▸ Teks yang Dikaji
___
Simulasi ini menggunakan distribusi normal. Rata-rata simulasi mendekati mean teoritis (2 kg). Probabilitas dihitung dari proporsi data yang lebih dari 2.5 kg. Histogram berbentuk lonceng menandakan bahwa berdistribusi normal.

2. Simulasi Jumlah Pesanan Online per Hari

Sebuah toko online menerima rata-rata 80 pesanan per hari. Diasumsikan mengikuti distribusi Poisson.

# Simulasi jumlah pesanan online
set.seed(123)

n_days <- 30
lambda_pesanan <- 80

orders_data <- rpois(n_days, lambda_pesanan)

orders_data
##  [1] 74 90 64 81 95 84 68 64 90 83 83 80 75 91 87 79 72 70 77 73 89 78 69 69 77
## [26] 77 78 87 78 82
# Histogram
hist(orders_data, breaks = 15,
     main = "Histogram Jumlah Pesanan Online",
     xlab = "Jumlah Pesanan",
     col = "lightblue")

# Rata-rata simulasi
mean_orders <- mean(orders_data)
cat("Rata-rata pesanan per hari:", mean_orders, "\n")
## Rata-rata pesanan per hari: 78.8
# Probabilitas pesanan lebih dari 95
prob_above_95 <- sum(orders_data > 95) / n_days
cat("Probabilitas pesanan > 95:", prob_above_95, "\n")
## Probabilitas pesanan > 95: 0

Simulasi ini memodelkan jumlah pesanan harian menggunakan distribusi Poisson dengan diperoleh bahwa Rata-rata simulasi mendekati λ (80) dan Probabilitas dihitung berdasarkan proporsi hari dengan pesanan lebih dari 95.
___
▸ Cuplikan Data
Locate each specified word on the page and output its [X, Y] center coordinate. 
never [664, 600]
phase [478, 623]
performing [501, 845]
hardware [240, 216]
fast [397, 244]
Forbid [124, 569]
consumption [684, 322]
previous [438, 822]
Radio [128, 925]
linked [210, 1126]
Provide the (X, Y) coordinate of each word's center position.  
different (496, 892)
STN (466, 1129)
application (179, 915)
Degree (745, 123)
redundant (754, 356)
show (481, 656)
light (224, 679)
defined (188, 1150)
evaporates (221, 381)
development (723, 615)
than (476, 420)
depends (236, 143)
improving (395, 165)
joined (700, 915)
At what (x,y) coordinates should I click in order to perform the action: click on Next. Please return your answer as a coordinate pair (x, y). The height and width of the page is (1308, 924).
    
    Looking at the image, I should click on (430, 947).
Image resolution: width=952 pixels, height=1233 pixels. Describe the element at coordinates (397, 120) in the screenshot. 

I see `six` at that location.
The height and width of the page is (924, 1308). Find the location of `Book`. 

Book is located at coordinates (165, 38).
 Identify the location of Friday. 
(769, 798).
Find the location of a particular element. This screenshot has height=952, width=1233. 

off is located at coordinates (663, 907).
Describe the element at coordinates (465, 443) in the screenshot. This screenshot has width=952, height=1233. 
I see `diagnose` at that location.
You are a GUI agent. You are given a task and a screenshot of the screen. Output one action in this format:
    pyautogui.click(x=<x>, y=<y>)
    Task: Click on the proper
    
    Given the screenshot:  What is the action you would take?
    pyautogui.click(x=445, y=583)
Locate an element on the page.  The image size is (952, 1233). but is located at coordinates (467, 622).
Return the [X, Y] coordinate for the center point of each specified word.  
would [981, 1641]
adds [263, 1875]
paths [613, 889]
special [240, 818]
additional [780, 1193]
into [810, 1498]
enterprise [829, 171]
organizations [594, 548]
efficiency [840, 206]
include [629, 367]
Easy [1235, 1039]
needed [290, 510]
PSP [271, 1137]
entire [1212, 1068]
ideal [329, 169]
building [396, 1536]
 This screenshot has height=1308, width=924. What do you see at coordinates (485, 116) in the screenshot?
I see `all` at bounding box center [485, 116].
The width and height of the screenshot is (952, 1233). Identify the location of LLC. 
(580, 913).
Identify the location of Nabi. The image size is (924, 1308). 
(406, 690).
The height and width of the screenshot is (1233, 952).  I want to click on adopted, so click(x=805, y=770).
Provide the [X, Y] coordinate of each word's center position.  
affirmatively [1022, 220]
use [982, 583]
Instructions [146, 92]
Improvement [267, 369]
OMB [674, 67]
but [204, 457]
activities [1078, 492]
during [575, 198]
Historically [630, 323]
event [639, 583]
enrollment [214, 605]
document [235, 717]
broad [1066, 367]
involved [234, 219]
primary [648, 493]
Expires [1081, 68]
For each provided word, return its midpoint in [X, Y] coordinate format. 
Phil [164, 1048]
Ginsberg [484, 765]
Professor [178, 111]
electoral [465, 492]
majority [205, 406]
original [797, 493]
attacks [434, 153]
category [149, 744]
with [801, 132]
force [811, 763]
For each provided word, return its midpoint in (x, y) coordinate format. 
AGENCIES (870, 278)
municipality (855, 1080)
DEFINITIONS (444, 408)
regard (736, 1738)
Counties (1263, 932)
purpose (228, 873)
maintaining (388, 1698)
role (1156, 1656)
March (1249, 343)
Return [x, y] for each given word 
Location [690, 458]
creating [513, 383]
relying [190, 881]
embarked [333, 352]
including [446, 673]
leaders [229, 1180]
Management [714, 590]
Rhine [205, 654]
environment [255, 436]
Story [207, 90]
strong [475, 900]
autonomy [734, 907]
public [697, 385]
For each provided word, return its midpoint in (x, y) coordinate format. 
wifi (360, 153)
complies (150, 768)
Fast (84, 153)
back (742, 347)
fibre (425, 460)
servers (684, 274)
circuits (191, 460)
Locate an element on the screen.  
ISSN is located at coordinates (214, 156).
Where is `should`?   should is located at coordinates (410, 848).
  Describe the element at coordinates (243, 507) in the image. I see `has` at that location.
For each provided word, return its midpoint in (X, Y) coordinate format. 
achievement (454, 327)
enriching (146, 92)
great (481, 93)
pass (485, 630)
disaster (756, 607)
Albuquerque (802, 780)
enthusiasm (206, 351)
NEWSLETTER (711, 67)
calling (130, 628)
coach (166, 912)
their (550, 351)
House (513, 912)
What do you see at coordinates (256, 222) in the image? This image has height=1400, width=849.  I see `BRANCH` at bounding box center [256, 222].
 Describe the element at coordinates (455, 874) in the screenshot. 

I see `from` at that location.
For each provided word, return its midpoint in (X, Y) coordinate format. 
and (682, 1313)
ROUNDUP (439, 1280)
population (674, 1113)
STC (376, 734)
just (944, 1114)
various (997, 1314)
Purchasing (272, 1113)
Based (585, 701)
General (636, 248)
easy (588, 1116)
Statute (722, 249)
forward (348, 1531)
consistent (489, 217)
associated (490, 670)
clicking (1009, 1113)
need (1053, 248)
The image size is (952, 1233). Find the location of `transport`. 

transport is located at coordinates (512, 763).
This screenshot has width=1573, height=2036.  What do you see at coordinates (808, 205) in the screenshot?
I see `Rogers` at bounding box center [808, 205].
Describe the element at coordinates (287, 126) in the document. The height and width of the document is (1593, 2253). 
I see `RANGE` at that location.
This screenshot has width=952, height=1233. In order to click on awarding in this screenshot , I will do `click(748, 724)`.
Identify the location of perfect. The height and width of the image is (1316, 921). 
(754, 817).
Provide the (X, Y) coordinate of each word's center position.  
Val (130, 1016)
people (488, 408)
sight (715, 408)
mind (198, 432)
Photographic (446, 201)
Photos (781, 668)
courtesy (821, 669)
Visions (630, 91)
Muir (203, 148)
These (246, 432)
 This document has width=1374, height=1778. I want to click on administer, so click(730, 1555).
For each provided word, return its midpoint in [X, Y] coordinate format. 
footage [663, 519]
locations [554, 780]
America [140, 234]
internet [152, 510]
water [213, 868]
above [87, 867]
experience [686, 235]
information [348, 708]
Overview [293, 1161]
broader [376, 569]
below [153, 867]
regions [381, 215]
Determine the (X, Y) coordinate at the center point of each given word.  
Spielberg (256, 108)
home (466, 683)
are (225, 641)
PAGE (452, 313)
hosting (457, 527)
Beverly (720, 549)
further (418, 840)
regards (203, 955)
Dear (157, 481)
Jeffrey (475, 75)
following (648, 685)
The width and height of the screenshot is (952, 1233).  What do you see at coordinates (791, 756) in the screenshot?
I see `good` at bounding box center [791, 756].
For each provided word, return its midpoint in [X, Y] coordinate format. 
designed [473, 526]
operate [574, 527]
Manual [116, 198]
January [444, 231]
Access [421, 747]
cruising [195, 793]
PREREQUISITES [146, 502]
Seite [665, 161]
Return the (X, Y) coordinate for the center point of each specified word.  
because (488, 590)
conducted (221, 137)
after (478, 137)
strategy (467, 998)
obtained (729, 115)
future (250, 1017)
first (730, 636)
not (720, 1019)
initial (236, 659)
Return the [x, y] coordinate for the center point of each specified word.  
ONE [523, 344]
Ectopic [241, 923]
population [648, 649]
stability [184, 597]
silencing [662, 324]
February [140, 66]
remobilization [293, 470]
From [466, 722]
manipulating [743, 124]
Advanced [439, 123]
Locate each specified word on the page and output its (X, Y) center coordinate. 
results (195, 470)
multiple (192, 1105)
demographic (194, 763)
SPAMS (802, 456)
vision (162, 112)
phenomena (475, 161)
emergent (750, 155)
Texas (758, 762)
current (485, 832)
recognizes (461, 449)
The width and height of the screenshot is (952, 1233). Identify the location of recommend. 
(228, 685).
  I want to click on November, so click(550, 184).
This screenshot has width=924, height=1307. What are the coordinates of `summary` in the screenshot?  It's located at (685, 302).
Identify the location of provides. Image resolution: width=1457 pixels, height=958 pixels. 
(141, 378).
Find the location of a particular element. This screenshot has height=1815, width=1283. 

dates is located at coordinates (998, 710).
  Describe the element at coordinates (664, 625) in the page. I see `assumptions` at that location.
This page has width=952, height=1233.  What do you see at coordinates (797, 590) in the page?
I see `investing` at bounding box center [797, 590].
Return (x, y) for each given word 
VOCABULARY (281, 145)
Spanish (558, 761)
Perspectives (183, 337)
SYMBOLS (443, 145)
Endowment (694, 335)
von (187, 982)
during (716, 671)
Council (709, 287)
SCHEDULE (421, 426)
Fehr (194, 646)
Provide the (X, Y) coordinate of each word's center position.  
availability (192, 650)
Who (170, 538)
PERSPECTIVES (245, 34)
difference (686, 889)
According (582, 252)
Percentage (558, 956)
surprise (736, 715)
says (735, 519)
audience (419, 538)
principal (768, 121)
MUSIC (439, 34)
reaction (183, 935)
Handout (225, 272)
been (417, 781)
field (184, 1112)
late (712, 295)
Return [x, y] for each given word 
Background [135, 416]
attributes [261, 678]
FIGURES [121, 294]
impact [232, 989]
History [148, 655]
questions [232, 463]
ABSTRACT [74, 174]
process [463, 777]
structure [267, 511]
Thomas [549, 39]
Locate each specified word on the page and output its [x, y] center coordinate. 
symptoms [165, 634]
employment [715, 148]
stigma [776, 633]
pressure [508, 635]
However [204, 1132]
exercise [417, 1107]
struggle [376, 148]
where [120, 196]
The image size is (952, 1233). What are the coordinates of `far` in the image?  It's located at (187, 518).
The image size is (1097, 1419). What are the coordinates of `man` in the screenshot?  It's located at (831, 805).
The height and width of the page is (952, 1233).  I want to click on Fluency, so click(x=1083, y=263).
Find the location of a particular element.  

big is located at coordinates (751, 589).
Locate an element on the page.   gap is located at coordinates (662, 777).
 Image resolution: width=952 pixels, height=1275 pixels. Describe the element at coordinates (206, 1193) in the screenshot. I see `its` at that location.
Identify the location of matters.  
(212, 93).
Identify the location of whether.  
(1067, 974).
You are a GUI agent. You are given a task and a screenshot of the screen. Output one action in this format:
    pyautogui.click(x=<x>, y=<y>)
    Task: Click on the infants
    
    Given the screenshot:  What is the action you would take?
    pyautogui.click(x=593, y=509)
___
▸ Butir Tugas A
Salin ulang bagian teks yang dikaji dari "Simulasi ini menggunakan" hingga "<- rpois(n_days, lambda_pesanan)", termasuk kedua batasnya.
▸ Butir Tugas B
Tentukan apakah setiap pernyataan berikut sesuai dengan teks yang dikaji. Jawab ya atau tidak, lalu kutip kata-kata penentunya dari teks: (i) toko online menerima rata-rata 80 pesanan per hari; (ii) simulasi jumlah pesanan dijalankan untuk 60 hari; (iii) probabilitas pesanan lebih dari 95 yang dihasilkan simulasi bernilai 0.
▸ Butir Tugas C
Menurut teks yang dikaji, berapa rata-rata pesanan per hari yang diperoleh dari simulasi?
Baris-baris data tersebut diambil dari sumber lain.

▸ Jawaban Tugas A
Simulasi ini menggunakan distribusi normal. Rata-rata simulasi mendekati mean teoritis (2 kg). Probabilitas dihitung dari proporsi data yang lebih dari 2.5 kg. Histogram berbentuk lonceng menandakan bahwa berdistribusi normal.

2. Simulasi Jumlah Pesanan Online per Hari

Sebuah toko online menerima rata-rata 80 pesanan per hari. Diasumsikan mengikuti distribusi Poisson.

# Simulasi jumlah pesanan online
set.seed(123)

n_days <- 30
lambda_pesanan <- 80

orders_data <- rpois(n_days, lambda_pesanan)

▸ Jawaban Tugas B
(i) Ya: "Sebuah toko online menerima rata-rata 80 pesanan per hari."
(ii) Tidak: "n_days <- 30"
(iii) Ya: "Probabilitas pesanan > 95: 0"

▸ Jawaban Tugas C
78.8